[[ Material for this exercise open ]]

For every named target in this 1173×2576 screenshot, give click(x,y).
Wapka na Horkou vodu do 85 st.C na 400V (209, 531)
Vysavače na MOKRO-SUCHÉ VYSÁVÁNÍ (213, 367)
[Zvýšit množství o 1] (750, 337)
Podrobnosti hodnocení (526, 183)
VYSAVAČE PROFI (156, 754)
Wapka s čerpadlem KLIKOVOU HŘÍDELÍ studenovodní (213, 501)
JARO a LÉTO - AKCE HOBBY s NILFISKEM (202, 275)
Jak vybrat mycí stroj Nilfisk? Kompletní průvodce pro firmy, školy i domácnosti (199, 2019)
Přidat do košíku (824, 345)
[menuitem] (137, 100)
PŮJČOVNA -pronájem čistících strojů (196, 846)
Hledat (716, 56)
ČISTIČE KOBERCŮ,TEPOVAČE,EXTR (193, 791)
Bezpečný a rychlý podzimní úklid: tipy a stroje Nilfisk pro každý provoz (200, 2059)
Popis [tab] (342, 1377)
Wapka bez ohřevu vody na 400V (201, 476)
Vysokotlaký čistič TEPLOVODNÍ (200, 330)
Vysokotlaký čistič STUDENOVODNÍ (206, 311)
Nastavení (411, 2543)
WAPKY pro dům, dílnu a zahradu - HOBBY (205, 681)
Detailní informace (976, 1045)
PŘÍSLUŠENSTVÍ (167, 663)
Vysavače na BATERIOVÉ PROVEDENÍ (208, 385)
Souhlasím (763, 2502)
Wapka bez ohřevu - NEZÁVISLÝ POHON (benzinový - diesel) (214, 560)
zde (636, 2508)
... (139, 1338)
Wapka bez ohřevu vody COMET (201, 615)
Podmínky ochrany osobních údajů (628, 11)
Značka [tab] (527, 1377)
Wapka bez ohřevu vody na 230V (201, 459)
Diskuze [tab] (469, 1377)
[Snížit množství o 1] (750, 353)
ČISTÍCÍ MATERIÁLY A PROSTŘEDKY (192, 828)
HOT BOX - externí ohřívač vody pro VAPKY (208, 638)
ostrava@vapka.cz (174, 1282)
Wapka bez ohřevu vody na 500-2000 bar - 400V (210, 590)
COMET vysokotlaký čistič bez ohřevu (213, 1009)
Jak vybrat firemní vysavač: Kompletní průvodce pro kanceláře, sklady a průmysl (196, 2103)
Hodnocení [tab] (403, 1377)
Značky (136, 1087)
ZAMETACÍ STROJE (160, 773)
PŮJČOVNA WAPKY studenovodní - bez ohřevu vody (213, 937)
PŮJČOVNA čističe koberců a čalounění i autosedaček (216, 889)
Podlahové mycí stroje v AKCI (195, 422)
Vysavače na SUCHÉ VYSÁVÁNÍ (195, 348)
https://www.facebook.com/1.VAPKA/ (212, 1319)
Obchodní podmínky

[[ Material for this exercise closed ]]

▶ [What you have to do]:
Write out the lines above from the one containing "Značky (136, 1087)" through the last, exactly as they are.

▶ [Solution to this task]:
Značky (136, 1087)
ZAMETACÍ STROJE (160, 773)
PŮJČOVNA WAPKY studenovodní - bez ohřevu vody (213, 937)
PŮJČOVNA čističe koberců a čalounění i autosedaček (216, 889)
Podlahové mycí stroje v AKCI (195, 422)
Vysavače na SUCHÉ VYSÁVÁNÍ (195, 348)
https://www.facebook.com/1.VAPKA/ (212, 1319)
Obchodní podmínky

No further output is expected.